Pelas análises aqui realizadas, ainda de forma preliminar, é possível afirmar que africanos e seus descendentes manejaram as condições de saúde e as doenças enquanto estratégias para a liberdade nas fazendas do Vínculo de Jaguara, Minas Gerais. Em negociações com médicos e administradores locais, a população negra ali presente – escravizados, livres e libertos – pôde enxergar em seus processos de adoecimento e busca por cura dos males do corpo possibilidades para a conquista da liberdade, conectadas às suas famílias e companheiros.

As considerações aqui contidas não encerram as discussões historiográficas com respostas em definitivo. Mais do que isso, elas fornecem novos elementos para demonstrar e dimensionar as ações diversas de pessoas negras em torno da saúde no passado escravista. Se o adoecimento era uma realidade cruel por si só, as condições de trabalho em meio à escravidão acabavam por exacerbál-lo. Mas as possibilidades de cura e as experiências de liberdade da gente negra sempre estiveram presentes nesses processos, agenciando essas duras realidades. Por fim, cabe ressaltar que as análises que privilegiam a saúde e a escravidão nesses meandros do nosso passado podem contribuir para compreensões em longa duração a respeito das desigualdades raciais no Brasil, como as colocadas (ou novamente escancaradas) com a pandemia de Covid-19. Junto a isso, as experiências do passado da população negra nos indicam que estratégias e formas de luta, tanto para curar quanto para libertar, sempre fizeram parte da história de africanos e seus descendentes no Brasil e demais partes da Diáspora.

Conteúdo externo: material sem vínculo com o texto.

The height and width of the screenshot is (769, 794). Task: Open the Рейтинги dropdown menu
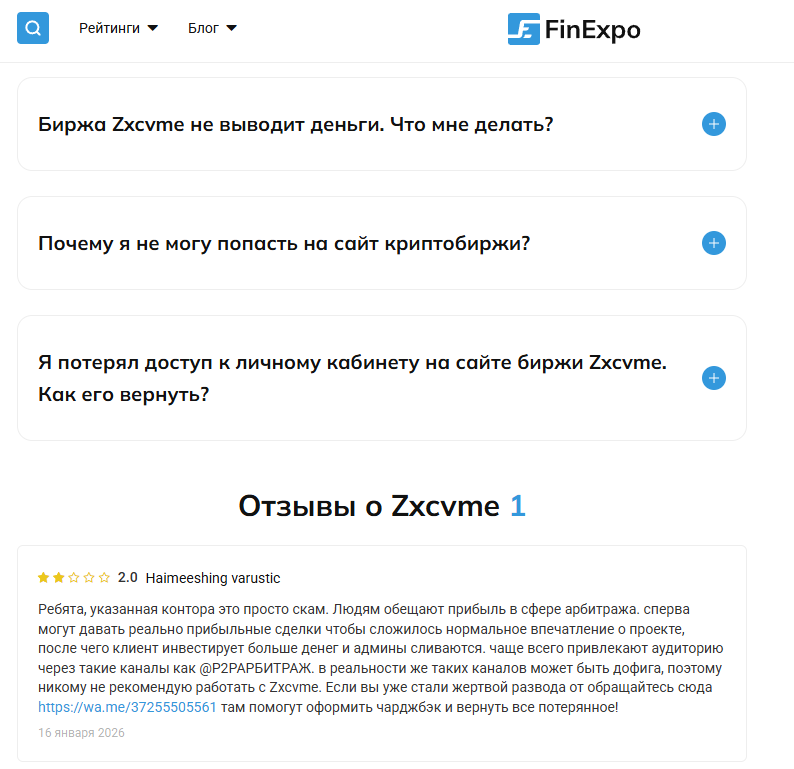click(x=109, y=28)
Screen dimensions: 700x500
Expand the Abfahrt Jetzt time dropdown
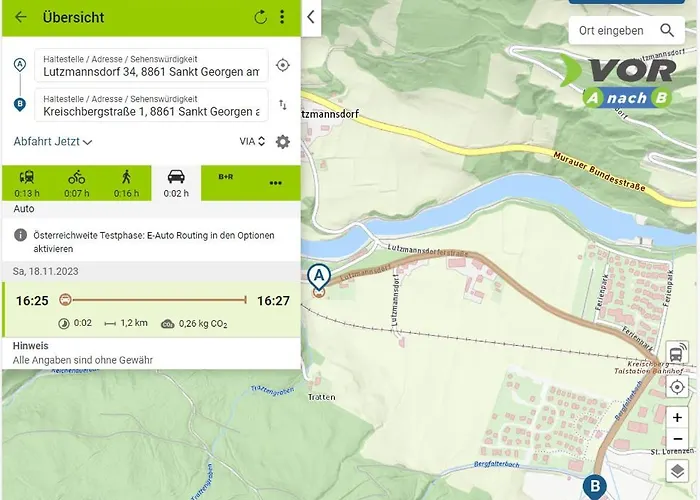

Assista ao vídeo do historiador Jacques Ferreira Pinto no Acervo Cultne sobre este artigo:

Nossas Histórias na Sala de Aula

O conteúdo desse texto atende ao previsto na Base Nacional Comum Curricular (BNCC): 

Ensino Fundamental: EF07HI15 (7º ano: Discutir o conceito de escravidão moderna e suas distinções em relação ao escravismo antigo e à servidão medieval); e EF08HI20 (8º ano: Identificar e relacionar aspectos das estruturas sociais da atualidade com os legados da escravidão no Brasil e discutir a importância de ações afirmativas).

Ensino Médio: EM13CHS503 (Identificar diversas formas de violência (física, simbólica, psicológica etc.), suas principais vítimas, suas causas sociais, psicológicas e afetivas, seus significados e usos políticos, sociais e culturais, discutindo e avaliando mecanismos para combatê-las, com base em argumentos éticos).